### Dataset Exploration

In this section, we will analyze relevant datasets to identify the most suitable ones for the **CallConnect** app. After reviewing available options, we have shortlisted the following datasets for detailed analysis:

---

### 1. Question-Answer Dataset  
This dataset consists of question-answer pairs extracted from Wikipedia articles. It is ideal for training systems to generate accurate and concise answers to user queries, making it a valuable resource for building knowledge-driven chatbots.  

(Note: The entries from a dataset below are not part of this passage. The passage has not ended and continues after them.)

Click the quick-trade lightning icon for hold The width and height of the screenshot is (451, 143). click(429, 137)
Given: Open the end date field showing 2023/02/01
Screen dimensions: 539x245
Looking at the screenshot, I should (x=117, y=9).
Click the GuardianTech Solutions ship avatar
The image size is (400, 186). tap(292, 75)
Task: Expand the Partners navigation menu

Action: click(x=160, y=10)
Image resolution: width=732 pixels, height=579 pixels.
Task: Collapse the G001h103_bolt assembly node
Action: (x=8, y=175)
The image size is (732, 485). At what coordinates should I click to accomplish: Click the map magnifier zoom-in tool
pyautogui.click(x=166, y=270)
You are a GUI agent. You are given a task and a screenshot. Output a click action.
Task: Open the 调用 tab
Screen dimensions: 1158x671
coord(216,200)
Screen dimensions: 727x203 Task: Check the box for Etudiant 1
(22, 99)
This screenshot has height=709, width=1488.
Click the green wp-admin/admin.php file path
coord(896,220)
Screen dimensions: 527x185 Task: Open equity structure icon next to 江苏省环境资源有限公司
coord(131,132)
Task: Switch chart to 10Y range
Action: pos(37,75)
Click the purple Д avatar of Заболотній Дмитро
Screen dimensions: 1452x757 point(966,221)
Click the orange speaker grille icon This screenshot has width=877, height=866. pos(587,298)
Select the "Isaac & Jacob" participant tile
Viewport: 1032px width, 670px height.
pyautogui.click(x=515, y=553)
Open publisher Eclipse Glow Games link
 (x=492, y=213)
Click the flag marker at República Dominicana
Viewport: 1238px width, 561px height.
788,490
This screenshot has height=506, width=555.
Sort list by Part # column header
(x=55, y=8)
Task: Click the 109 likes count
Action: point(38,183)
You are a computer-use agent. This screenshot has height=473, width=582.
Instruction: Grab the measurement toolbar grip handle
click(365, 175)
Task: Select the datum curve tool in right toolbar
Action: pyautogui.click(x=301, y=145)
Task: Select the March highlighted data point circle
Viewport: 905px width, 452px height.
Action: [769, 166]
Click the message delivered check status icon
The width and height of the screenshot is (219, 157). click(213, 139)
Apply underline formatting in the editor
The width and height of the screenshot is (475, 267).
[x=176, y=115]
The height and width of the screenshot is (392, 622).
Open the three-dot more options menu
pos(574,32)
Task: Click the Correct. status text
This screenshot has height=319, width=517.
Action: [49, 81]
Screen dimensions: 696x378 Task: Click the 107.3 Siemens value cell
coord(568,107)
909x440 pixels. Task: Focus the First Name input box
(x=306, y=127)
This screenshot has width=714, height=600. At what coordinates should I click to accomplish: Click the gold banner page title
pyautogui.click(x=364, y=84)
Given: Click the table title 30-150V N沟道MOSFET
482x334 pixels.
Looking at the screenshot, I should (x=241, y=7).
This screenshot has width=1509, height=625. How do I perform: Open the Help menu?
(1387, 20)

- **Link:** [Question-Answer Dataset](https://www.cs.cmu.edu/~ark/QA-data/?ref=hackernoon.com)

---

### 2. Ubuntu Dialogue Corpus  
This dataset comprises over **26 million conversational turns** from two-person dialogues, derived from real-world conversations. It is well-suited for modeling multi-turn dialogues and enhancing contextual understanding in chatbot systems.  
**Code to Download the Dataset:**

```python
import kagglehub

# Download the latest version
path = kagglehub.dataset_download("rtatman/ubuntu-dialogue-corpus")

print("Path to dataset files:", path)
```

- **Link:** [Ubuntu Dialogue Corpus on Kaggle](https://www.kaggle.com/datasets/rtatman/ubuntu-dialogue-corpus)

---

### 3. Customer Support on Twitter  
This dataset includes over **3 million tweets and replies** exchanged between prominent brands and their customers on Twitter. It is particularly valuable for training chatbots to handle customer service interactions and provide prompt, accurate responses.  
**Code to Download the Dataset:**

```python
import kagglehub

# Download the latest version
path = kagglehub.dataset_download("thoughtvector/customer-support-on-twitter")

print("Path to dataset files:", path)
```

- **Link:** [Customer Support on Twitter](https://www.kaggle.com/datasets/thoughtvector/customer-support-on-twitter)

---

### 4. Switchboard Dialog Dataset  
The **Switchboard Dialog Dataset** is a collection of over **2,400 human-to-human telephone conversations**. It focuses on task-oriented dialogues, providing valuable insights into goal-driven interactions. This dataset is especially useful for training chatbots designed to assist users with specific tasks or requests.  

- **Documentation:** [Switchboard Dialog Dataset Docs](https://convokit.cornell.edu/documentation/switchboard.html)  
- **GitHub Repository:** [Switchboard Dialog Dataset](https://github.com/cgpotts/swda)

---

### Additional Resources
For further exploration of chatbot datasets:  
- **Hackernoon Article:** [Top 15 Chatbot Datasets for NLP Projects](https://hackernoon.com/top-15-chatbot-datasets-for-nlp-projects-8k2f3zqc)  
- **Dev Article:** [10 Useful Chatbot Datasets for NLP Projects](https://dev.to/devashishmamgain/10-useful-chatbot-datasets-for-nlp-projects-1fj2)  

---

### Selected Dataset for the **CallConnect** App  
After careful consideration, we have decided to use the **Switchboard Dialog Dataset** as the primary dataset for our project. Its focus on real-world, task-oriented telephone conversations aligns well with the goals of the **CallConnect** app. Additional datasets, such as the **Ubuntu Dialogue Corpus**, **Customer Support on Twitter**, and the **Question-Answer Dataset**, will be leveraged to complement specific features of the app and enhance its overall performance.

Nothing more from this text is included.